EXERCISE PROMPT: Your reply should consist of the listing, copied exactly.

AVAILABLE DATA:

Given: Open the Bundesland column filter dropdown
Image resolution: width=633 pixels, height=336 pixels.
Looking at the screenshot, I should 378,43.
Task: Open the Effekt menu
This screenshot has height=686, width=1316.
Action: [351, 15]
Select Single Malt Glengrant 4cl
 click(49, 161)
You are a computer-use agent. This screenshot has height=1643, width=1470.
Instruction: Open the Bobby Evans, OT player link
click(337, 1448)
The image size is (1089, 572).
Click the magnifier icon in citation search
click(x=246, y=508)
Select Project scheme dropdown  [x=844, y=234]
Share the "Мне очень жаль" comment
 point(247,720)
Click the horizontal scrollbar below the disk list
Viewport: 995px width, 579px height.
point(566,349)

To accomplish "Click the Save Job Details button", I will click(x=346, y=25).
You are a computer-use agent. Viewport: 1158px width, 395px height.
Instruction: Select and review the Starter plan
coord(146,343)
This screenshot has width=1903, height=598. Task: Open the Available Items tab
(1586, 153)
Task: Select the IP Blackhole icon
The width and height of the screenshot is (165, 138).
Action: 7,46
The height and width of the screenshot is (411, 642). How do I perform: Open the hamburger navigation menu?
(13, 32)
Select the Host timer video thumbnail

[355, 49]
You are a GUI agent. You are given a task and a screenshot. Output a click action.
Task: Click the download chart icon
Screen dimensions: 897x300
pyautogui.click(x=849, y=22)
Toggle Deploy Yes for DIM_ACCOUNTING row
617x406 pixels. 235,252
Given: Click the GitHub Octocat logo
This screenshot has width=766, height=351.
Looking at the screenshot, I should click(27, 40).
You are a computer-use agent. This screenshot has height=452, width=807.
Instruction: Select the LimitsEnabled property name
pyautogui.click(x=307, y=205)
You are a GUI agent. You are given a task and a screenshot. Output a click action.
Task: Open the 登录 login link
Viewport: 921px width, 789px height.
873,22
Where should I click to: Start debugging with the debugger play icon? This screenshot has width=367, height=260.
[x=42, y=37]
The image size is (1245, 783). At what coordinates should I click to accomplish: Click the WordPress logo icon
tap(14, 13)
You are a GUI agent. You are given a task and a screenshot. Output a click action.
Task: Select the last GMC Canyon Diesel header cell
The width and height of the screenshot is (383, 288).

ANSWER:
Given: Open the Bundesland column filter dropdown
Image resolution: width=633 pixels, height=336 pixels.
Looking at the screenshot, I should 378,43.
Task: Open the Effekt menu
This screenshot has height=686, width=1316.
Action: [351, 15]
Select Single Malt Glengrant 4cl
 click(49, 161)
You are a computer-use agent. This screenshot has height=1643, width=1470.
Instruction: Open the Bobby Evans, OT player link
click(337, 1448)
The image size is (1089, 572).
Click the magnifier icon in citation search
click(x=246, y=508)
Select Project scheme dropdown  [x=844, y=234]
Share the "Мне очень жаль" comment
 point(247,720)
Click the horizontal scrollbar below the disk list
Viewport: 995px width, 579px height.
point(566,349)

To accomplish "Click the Save Job Details button", I will click(x=346, y=25).
You are a computer-use agent. Viewport: 1158px width, 395px height.
Instruction: Select and review the Starter plan
coord(146,343)
This screenshot has width=1903, height=598. Task: Open the Available Items tab
(1586, 153)
Task: Select the IP Blackhole icon
The width and height of the screenshot is (165, 138).
Action: 7,46
The height and width of the screenshot is (411, 642). How do I perform: Open the hamburger navigation menu?
(13, 32)
Select the Host timer video thumbnail

[355, 49]
You are a GUI agent. You are given a task and a screenshot. Output a click action.
Task: Click the download chart icon
Screen dimensions: 897x300
pyautogui.click(x=849, y=22)
Toggle Deploy Yes for DIM_ACCOUNTING row
617x406 pixels. 235,252
Given: Click the GitHub Octocat logo
This screenshot has width=766, height=351.
Looking at the screenshot, I should click(27, 40).
You are a computer-use agent. This screenshot has height=452, width=807.
Instruction: Select the LimitsEnabled property name
pyautogui.click(x=307, y=205)
You are a GUI agent. You are given a task and a screenshot. Output a click action.
Task: Open the 登录 login link
Viewport: 921px width, 789px height.
873,22
Where should I click to: Start debugging with the debugger play icon? This screenshot has width=367, height=260.
[x=42, y=37]
The image size is (1245, 783). At what coordinates should I click to accomplish: Click the WordPress logo icon
tap(14, 13)
You are a GUI agent. You are given a task and a screenshot. Output a click action.
Task: Select the last GMC Canyon Diesel header cell
The width and height of the screenshot is (383, 288).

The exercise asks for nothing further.